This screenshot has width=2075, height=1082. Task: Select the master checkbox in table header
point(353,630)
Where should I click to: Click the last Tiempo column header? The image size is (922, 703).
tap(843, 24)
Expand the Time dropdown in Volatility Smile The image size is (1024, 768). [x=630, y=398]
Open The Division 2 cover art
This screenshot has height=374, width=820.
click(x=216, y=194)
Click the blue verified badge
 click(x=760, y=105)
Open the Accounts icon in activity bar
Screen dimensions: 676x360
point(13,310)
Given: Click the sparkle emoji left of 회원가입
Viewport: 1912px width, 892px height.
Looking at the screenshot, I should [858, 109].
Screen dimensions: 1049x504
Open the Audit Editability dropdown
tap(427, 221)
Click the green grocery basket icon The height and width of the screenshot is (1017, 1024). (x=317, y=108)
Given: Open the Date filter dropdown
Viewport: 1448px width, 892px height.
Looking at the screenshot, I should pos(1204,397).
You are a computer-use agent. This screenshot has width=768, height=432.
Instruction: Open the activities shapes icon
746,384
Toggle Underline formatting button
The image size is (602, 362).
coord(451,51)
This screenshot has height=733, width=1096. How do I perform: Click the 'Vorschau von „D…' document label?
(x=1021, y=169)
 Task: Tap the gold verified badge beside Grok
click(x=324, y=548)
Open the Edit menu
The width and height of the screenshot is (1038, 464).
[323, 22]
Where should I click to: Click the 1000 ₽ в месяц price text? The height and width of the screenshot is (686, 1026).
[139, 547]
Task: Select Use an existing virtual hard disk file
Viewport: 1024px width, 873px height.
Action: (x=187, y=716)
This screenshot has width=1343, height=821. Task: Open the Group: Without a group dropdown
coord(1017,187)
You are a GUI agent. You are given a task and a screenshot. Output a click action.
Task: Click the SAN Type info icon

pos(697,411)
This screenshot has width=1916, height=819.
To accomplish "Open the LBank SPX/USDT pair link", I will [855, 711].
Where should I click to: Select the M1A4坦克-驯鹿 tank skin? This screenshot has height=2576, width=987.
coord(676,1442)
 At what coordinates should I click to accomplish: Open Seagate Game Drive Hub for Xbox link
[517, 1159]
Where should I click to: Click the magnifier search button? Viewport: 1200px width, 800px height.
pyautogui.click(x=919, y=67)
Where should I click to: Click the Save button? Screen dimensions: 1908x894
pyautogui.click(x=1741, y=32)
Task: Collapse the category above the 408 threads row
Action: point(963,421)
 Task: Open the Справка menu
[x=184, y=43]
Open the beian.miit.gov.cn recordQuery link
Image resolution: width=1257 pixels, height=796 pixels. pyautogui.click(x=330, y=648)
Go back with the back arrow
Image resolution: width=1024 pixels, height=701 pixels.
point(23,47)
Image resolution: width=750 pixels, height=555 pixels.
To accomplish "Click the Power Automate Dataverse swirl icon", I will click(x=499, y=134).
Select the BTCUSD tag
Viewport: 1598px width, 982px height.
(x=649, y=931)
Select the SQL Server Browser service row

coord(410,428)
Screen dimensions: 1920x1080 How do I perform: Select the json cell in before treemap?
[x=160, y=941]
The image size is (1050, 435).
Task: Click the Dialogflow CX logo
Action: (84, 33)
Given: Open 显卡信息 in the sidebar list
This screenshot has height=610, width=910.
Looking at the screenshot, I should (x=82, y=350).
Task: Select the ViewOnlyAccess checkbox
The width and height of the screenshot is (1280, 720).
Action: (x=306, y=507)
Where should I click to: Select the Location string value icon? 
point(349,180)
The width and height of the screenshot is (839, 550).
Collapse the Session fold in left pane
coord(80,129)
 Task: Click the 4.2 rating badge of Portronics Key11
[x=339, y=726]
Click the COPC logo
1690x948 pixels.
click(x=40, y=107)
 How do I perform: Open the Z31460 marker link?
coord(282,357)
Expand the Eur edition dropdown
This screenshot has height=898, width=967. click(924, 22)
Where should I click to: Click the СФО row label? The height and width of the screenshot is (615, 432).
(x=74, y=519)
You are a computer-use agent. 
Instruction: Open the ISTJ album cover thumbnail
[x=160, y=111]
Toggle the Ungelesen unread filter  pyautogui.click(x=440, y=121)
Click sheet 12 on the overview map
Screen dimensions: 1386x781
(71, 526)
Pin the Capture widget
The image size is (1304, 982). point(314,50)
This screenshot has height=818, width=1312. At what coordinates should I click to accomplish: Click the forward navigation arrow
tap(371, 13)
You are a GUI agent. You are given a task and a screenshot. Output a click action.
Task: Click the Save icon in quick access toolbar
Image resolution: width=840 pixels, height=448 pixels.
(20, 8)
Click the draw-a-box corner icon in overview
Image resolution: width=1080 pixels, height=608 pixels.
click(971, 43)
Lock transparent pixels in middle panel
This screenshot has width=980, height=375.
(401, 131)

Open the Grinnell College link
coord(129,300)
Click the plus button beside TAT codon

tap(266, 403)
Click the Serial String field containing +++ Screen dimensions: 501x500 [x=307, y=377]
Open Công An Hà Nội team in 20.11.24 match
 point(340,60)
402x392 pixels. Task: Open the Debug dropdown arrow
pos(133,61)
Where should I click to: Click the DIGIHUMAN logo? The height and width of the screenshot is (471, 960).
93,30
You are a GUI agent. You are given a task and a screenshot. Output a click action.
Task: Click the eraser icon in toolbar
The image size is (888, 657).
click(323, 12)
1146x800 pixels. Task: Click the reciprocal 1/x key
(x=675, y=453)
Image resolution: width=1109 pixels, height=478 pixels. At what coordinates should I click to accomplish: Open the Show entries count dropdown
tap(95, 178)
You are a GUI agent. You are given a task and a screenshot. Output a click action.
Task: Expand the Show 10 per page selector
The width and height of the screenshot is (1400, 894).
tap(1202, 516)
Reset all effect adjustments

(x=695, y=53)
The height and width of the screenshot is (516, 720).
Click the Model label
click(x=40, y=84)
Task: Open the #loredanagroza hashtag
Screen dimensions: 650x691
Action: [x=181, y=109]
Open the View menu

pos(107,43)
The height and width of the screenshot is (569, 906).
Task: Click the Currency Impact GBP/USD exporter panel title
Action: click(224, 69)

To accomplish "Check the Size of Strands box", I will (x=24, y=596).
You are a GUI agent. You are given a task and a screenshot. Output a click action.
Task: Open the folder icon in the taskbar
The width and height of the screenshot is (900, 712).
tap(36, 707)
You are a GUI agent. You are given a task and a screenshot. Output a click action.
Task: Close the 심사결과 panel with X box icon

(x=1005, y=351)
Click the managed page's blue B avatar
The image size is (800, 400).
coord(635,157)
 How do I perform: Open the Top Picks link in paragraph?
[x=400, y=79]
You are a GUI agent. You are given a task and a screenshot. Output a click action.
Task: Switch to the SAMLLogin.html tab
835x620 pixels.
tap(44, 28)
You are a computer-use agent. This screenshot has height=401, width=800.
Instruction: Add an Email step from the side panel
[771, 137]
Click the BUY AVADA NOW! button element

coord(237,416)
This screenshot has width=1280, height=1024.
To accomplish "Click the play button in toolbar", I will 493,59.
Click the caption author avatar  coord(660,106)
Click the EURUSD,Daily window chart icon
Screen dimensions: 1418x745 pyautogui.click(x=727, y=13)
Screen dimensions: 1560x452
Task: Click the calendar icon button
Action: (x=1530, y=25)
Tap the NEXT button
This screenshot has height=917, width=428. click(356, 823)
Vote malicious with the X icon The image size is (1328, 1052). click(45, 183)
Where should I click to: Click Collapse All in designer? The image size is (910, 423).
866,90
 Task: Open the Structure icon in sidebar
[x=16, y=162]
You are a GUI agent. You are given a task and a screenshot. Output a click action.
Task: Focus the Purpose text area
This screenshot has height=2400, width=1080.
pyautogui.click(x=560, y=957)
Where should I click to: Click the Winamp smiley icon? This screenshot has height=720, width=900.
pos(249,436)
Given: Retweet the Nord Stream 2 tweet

Required work:
Each line above needs to be output again, exactly as shown.

Solution to the problem:
This screenshot has width=2075, height=1082. Task: Select the master checkbox in table header
point(353,630)
Where should I click to: Click the last Tiempo column header? The image size is (922, 703).
tap(843, 24)
Expand the Time dropdown in Volatility Smile The image size is (1024, 768). [x=630, y=398]
Open The Division 2 cover art
This screenshot has height=374, width=820.
click(x=216, y=194)
Click the blue verified badge
 click(x=760, y=105)
Open the Accounts icon in activity bar
Screen dimensions: 676x360
point(13,310)
Given: Click the sparkle emoji left of 회원가입
Viewport: 1912px width, 892px height.
Looking at the screenshot, I should [858, 109].
Screen dimensions: 1049x504
Open the Audit Editability dropdown
tap(427, 221)
Click the green grocery basket icon The height and width of the screenshot is (1017, 1024). (x=317, y=108)
Given: Open the Date filter dropdown
Viewport: 1448px width, 892px height.
Looking at the screenshot, I should pos(1204,397).
You are a computer-use agent. This screenshot has width=768, height=432.
Instruction: Open the activities shapes icon
746,384
Toggle Underline formatting button
The image size is (602, 362).
coord(451,51)
This screenshot has height=733, width=1096. How do I perform: Click the 'Vorschau von „D…' document label?
(x=1021, y=169)
 Task: Tap the gold verified badge beside Grok
click(x=324, y=548)
Open the Edit menu
The width and height of the screenshot is (1038, 464).
[323, 22]
Where should I click to: Click the 1000 ₽ в месяц price text? The height and width of the screenshot is (686, 1026).
[139, 547]
Task: Select Use an existing virtual hard disk file
Viewport: 1024px width, 873px height.
Action: (x=187, y=716)
This screenshot has width=1343, height=821. Task: Open the Group: Without a group dropdown
coord(1017,187)
You are a GUI agent. You are given a task and a screenshot. Output a click action.
Task: Click the SAN Type info icon

pos(697,411)
This screenshot has width=1916, height=819.
To accomplish "Open the LBank SPX/USDT pair link", I will [855, 711].
Where should I click to: Select the M1A4坦克-驯鹿 tank skin? This screenshot has height=2576, width=987.
coord(676,1442)
 At what coordinates should I click to accomplish: Open Seagate Game Drive Hub for Xbox link
[517, 1159]
Where should I click to: Click the magnifier search button? Viewport: 1200px width, 800px height.
pyautogui.click(x=919, y=67)
Where should I click to: Click the Save button? Screen dimensions: 1908x894
pyautogui.click(x=1741, y=32)
Task: Collapse the category above the 408 threads row
Action: point(963,421)
 Task: Open the Справка menu
[x=184, y=43]
Open the beian.miit.gov.cn recordQuery link
Image resolution: width=1257 pixels, height=796 pixels. pyautogui.click(x=330, y=648)
Go back with the back arrow
Image resolution: width=1024 pixels, height=701 pixels.
point(23,47)
Image resolution: width=750 pixels, height=555 pixels.
To accomplish "Click the Power Automate Dataverse swirl icon", I will click(x=499, y=134).
Select the BTCUSD tag
Viewport: 1598px width, 982px height.
(x=649, y=931)
Select the SQL Server Browser service row

coord(410,428)
Screen dimensions: 1920x1080 How do I perform: Select the json cell in before treemap?
[x=160, y=941]
The image size is (1050, 435).
Task: Click the Dialogflow CX logo
Action: (84, 33)
Given: Open 显卡信息 in the sidebar list
This screenshot has height=610, width=910.
Looking at the screenshot, I should (x=82, y=350).
Task: Select the ViewOnlyAccess checkbox
The width and height of the screenshot is (1280, 720).
Action: (x=306, y=507)
Where should I click to: Select the Location string value icon? 
point(349,180)
The width and height of the screenshot is (839, 550).
Collapse the Session fold in left pane
coord(80,129)
 Task: Click the 4.2 rating badge of Portronics Key11
[x=339, y=726]
Click the COPC logo
1690x948 pixels.
click(x=40, y=107)
 How do I perform: Open the Z31460 marker link?
coord(282,357)
Expand the Eur edition dropdown
This screenshot has height=898, width=967. click(924, 22)
Where should I click to: Click the СФО row label? The height and width of the screenshot is (615, 432).
(x=74, y=519)
You are a computer-use agent. 
Instruction: Open the ISTJ album cover thumbnail
[x=160, y=111]
Toggle the Ungelesen unread filter  pyautogui.click(x=440, y=121)
Click sheet 12 on the overview map
Screen dimensions: 1386x781
(71, 526)
Pin the Capture widget
The image size is (1304, 982). point(314,50)
This screenshot has height=818, width=1312. At what coordinates should I click to accomplish: Click the forward navigation arrow
tap(371, 13)
You are a GUI agent. You are given a task and a screenshot. Output a click action.
Task: Click the Save icon in quick access toolbar
Image resolution: width=840 pixels, height=448 pixels.
(20, 8)
Click the draw-a-box corner icon in overview
Image resolution: width=1080 pixels, height=608 pixels.
click(971, 43)
Lock transparent pixels in middle panel
This screenshot has width=980, height=375.
(401, 131)

Open the Grinnell College link
coord(129,300)
Click the plus button beside TAT codon

tap(266, 403)
Click the Serial String field containing +++ Screen dimensions: 501x500 [x=307, y=377]
Open Công An Hà Nội team in 20.11.24 match
 point(340,60)
402x392 pixels. Task: Open the Debug dropdown arrow
pos(133,61)
Where should I click to: Click the DIGIHUMAN logo? The height and width of the screenshot is (471, 960).
93,30
You are a GUI agent. You are given a task and a screenshot. Output a click action.
Task: Click the eraser icon in toolbar
The image size is (888, 657).
click(323, 12)
1146x800 pixels. Task: Click the reciprocal 1/x key
(x=675, y=453)
Image resolution: width=1109 pixels, height=478 pixels. At what coordinates should I click to accomplish: Open the Show entries count dropdown
tap(95, 178)
You are a GUI agent. You are given a task and a screenshot. Output a click action.
Task: Expand the Show 10 per page selector
The width and height of the screenshot is (1400, 894).
tap(1202, 516)
Reset all effect adjustments

(x=695, y=53)
The height and width of the screenshot is (516, 720).
Click the Model label
click(x=40, y=84)
Task: Open the #loredanagroza hashtag
Screen dimensions: 650x691
Action: [x=181, y=109]
Open the View menu

pos(107,43)
The height and width of the screenshot is (569, 906).
Task: Click the Currency Impact GBP/USD exporter panel title
Action: click(224, 69)

To accomplish "Check the Size of Strands box", I will (x=24, y=596).
You are a GUI agent. You are given a task and a screenshot. Output a click action.
Task: Open the folder icon in the taskbar
The width and height of the screenshot is (900, 712).
tap(36, 707)
You are a GUI agent. You are given a task and a screenshot. Output a click action.
Task: Close the 심사결과 panel with X box icon

(x=1005, y=351)
Click the managed page's blue B avatar
The image size is (800, 400).
coord(635,157)
 How do I perform: Open the Top Picks link in paragraph?
[x=400, y=79]
You are a GUI agent. You are given a task and a screenshot. Output a click action.
Task: Switch to the SAMLLogin.html tab
835x620 pixels.
tap(44, 28)
You are a computer-use agent. This screenshot has height=401, width=800.
Instruction: Add an Email step from the side panel
[771, 137]
Click the BUY AVADA NOW! button element

coord(237,416)
This screenshot has width=1280, height=1024.
To accomplish "Click the play button in toolbar", I will 493,59.
Click the caption author avatar  coord(660,106)
Click the EURUSD,Daily window chart icon
Screen dimensions: 1418x745 pyautogui.click(x=727, y=13)
Screen dimensions: 1560x452
Task: Click the calendar icon button
Action: (x=1530, y=25)
Tap the NEXT button
This screenshot has height=917, width=428. click(356, 823)
Vote malicious with the X icon The image size is (1328, 1052). click(45, 183)
Where should I click to: Click Collapse All in designer? The image size is (910, 423).
866,90
 Task: Open the Structure icon in sidebar
[x=16, y=162]
You are a GUI agent. You are given a task and a screenshot. Output a click action.
Task: Focus the Purpose text area
This screenshot has height=2400, width=1080.
pyautogui.click(x=560, y=957)
Where should I click to: Click the Winamp smiley icon? This screenshot has height=720, width=900.
pos(249,436)
Given: Retweet the Nord Stream 2 tweet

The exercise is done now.